지시 사항:
"Where should I" 문구가 들어 있는 행부터 마지막 행까지, 양 끝 행을 포함해 그대로 다시 적되 그림은 빼 주세요.

추출된 데이터:
───

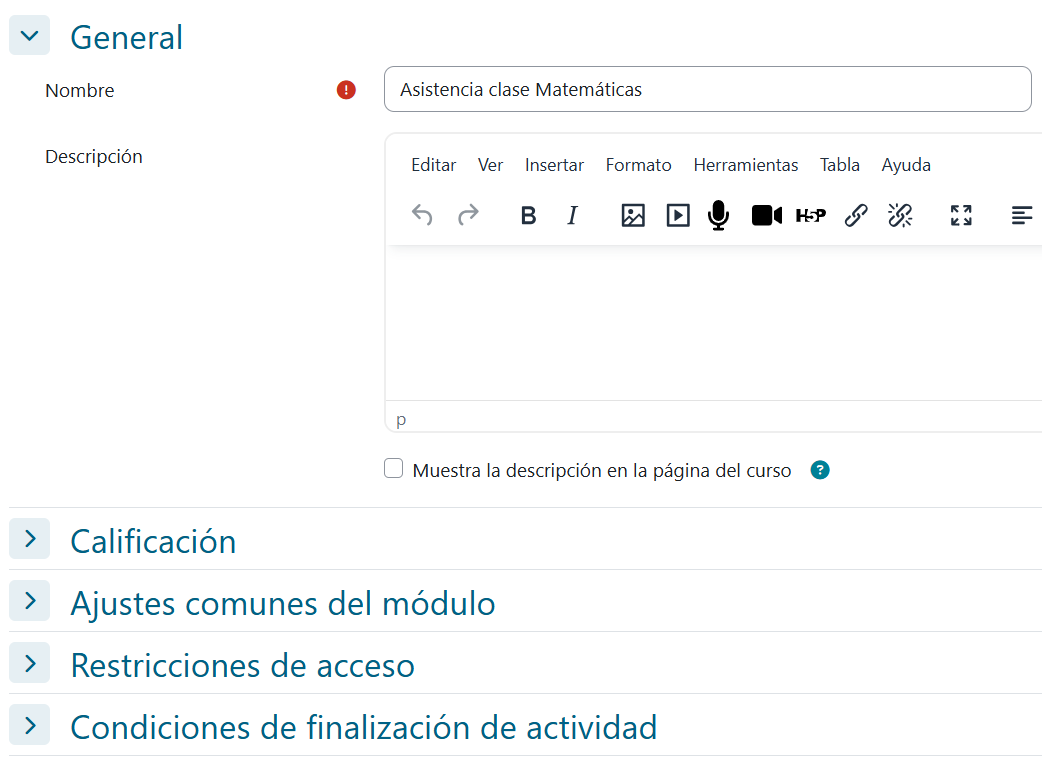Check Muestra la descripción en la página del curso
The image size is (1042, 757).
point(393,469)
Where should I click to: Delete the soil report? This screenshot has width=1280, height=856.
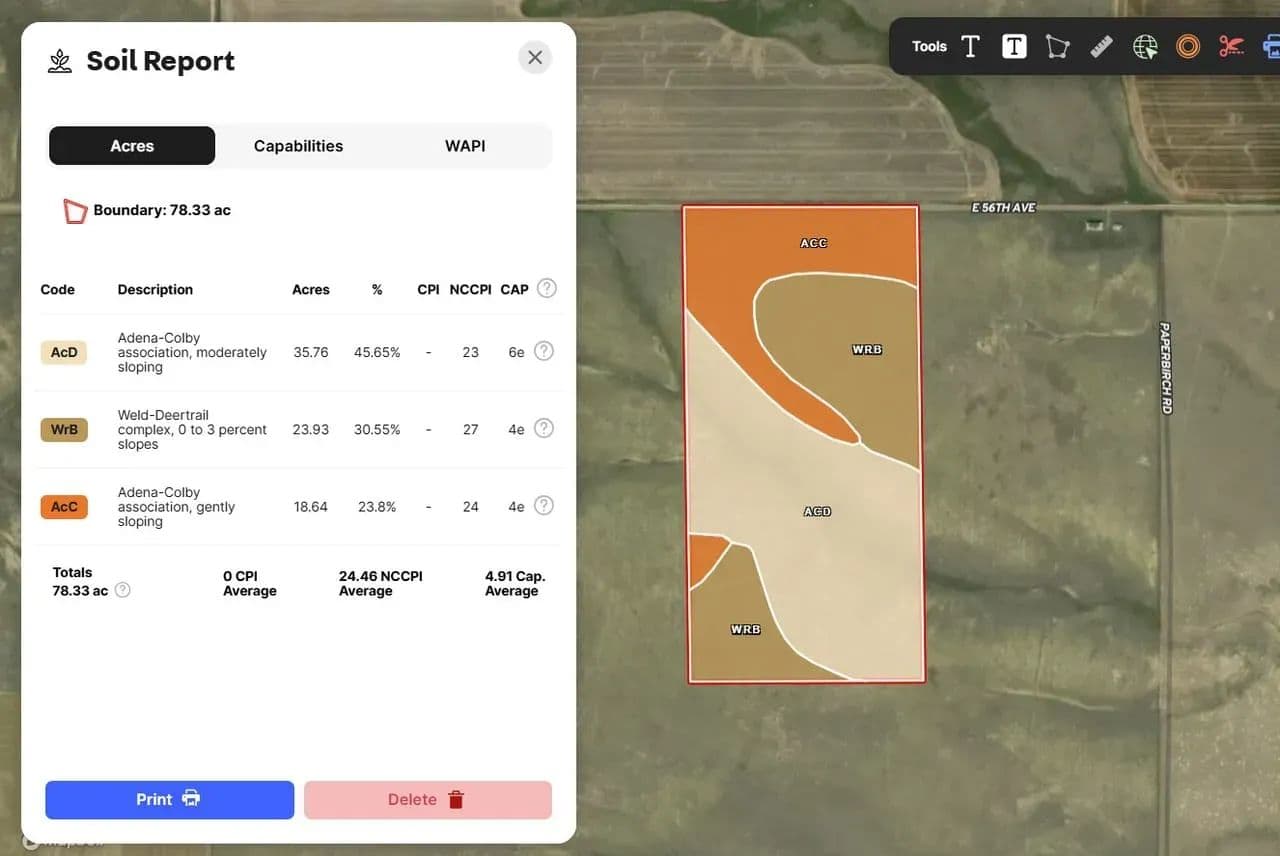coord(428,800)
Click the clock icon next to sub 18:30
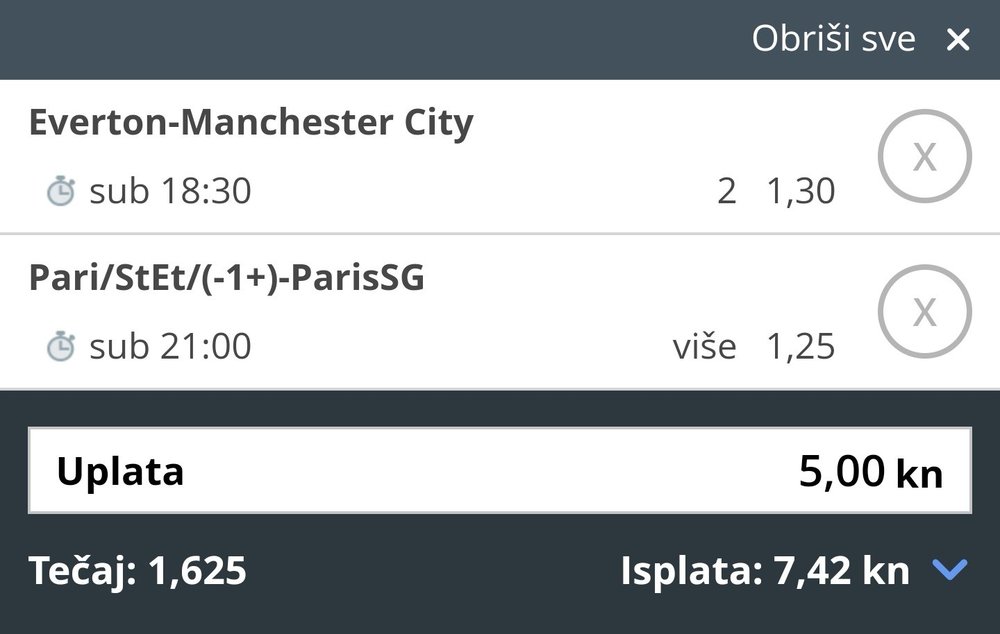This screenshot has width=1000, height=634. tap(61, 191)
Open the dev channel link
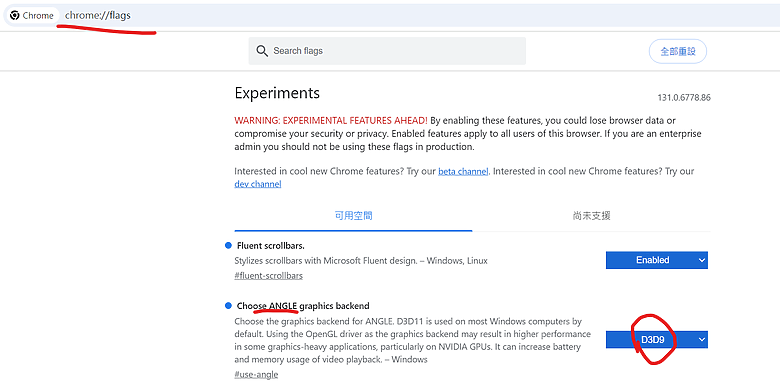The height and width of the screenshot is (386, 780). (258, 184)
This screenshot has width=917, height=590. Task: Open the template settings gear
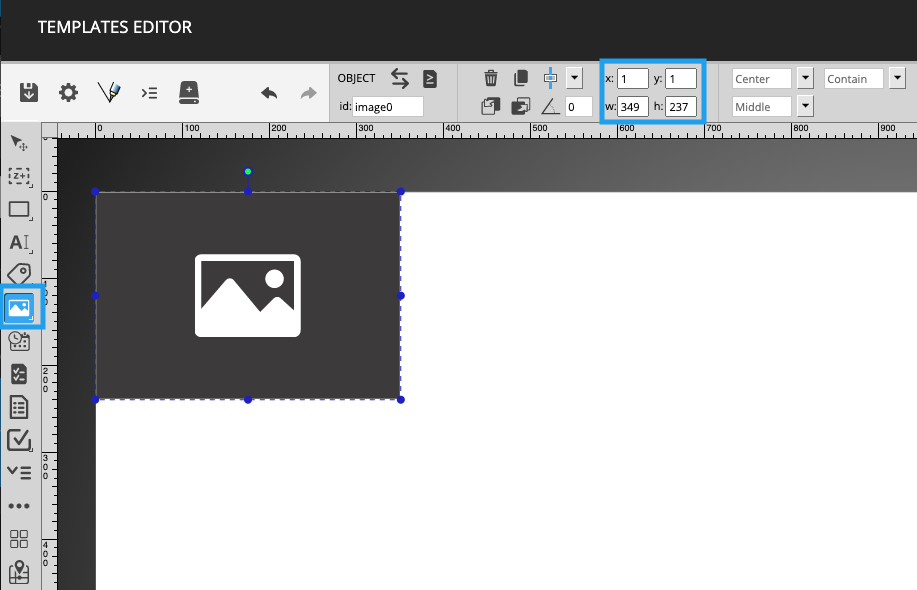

───

전체 응답:
Where should I click to: Delete the soil report? This screenshot has width=1280, height=856.
coord(428,800)
Click the clock icon next to sub 18:30
This screenshot has width=1000, height=634. tap(61, 191)
Open the dev channel link
The height and width of the screenshot is (386, 780). (258, 184)
This screenshot has width=917, height=590. Task: Open the template settings gear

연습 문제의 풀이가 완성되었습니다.